In past years, the western border of the Plateau region, which provides easy access to major roads between Lomé and Accra, Ghana, served as a primary area traffickers used to transport victims. NGOs noted the Abidjan-Lagos corridor remains a prominent route for cross-border trafficking of persons—as well as the smuggling of illicit goods—with criminals using Togo as a transit country. Civil society actors and law enforcement officers reported the country’s rise as a regional economic and logistics hub has led to a corresponding increase in human trafficking and migrant smuggling. Observers stated trafficking networks are predominantly community-based and loosely organized by local actors, while syndicates with ties to the Middle East are more organized.

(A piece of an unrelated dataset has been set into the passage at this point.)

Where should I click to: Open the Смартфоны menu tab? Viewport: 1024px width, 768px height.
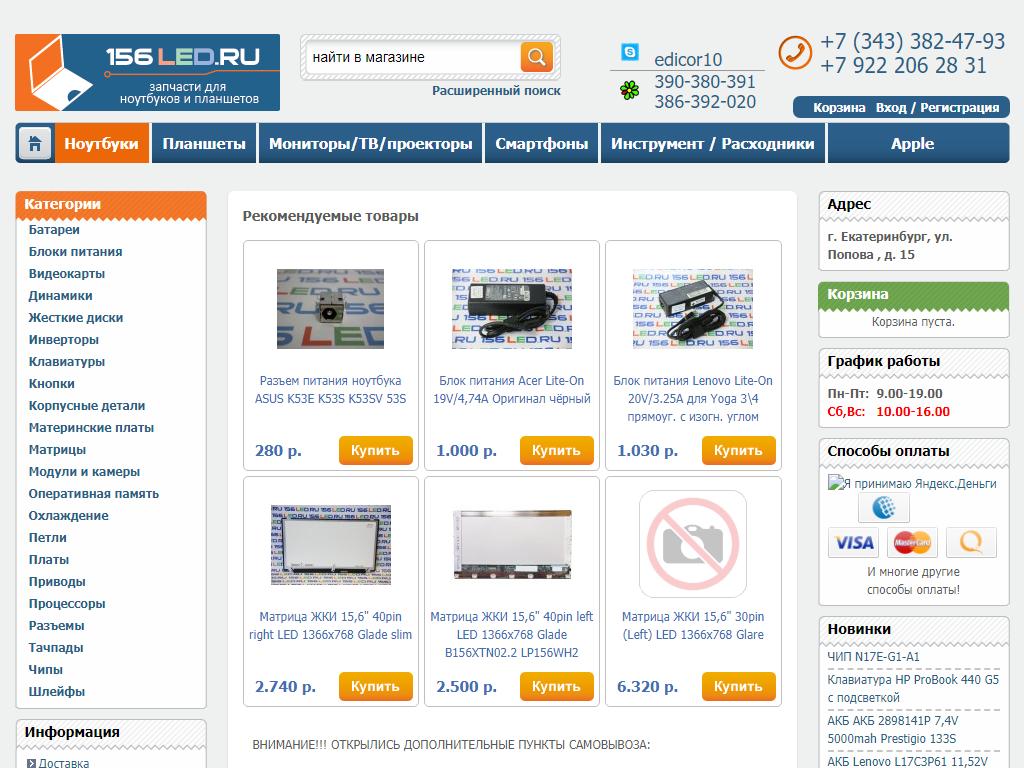[x=541, y=143]
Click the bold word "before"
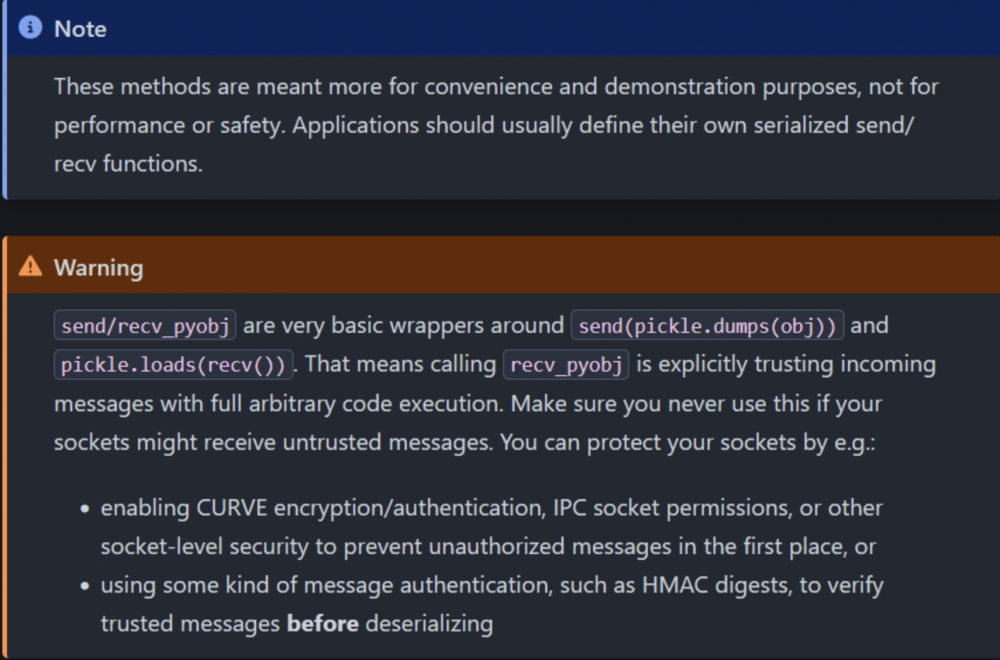The image size is (1000, 660). point(322,624)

Traffickers recruit children from Benin and Ghana and transport them to Togo for forced labor. Illicit networks exploit Ghanaian girls in sex trafficking in Togo. In past years, many Togolese adults and children migrated in search of economic opportunities to Benin, Burkina Faso, Mali, and Niger, where criminal elements may exploit them in forced labor and sex trafficking. Traffickers force victims to work in cocoa harvesting in Ghana and Cote d’Ivoire; palm wine production and other agriculture sectors in rural Nigeria; gold mining in Burkina Faso; domestic service in urban Nigeria; and sex trafficking in Beninese and Nigerian bars and restaurants. Officials noted sex tourists from Lebanon, France, and Nigeria have exploited children in Togo during previous years, although pandemic-related travel restrictions likely minimized these risks for most of the reporting period. Cuban nationals working in Togo on medical missions may be forced to work by the Cuban government.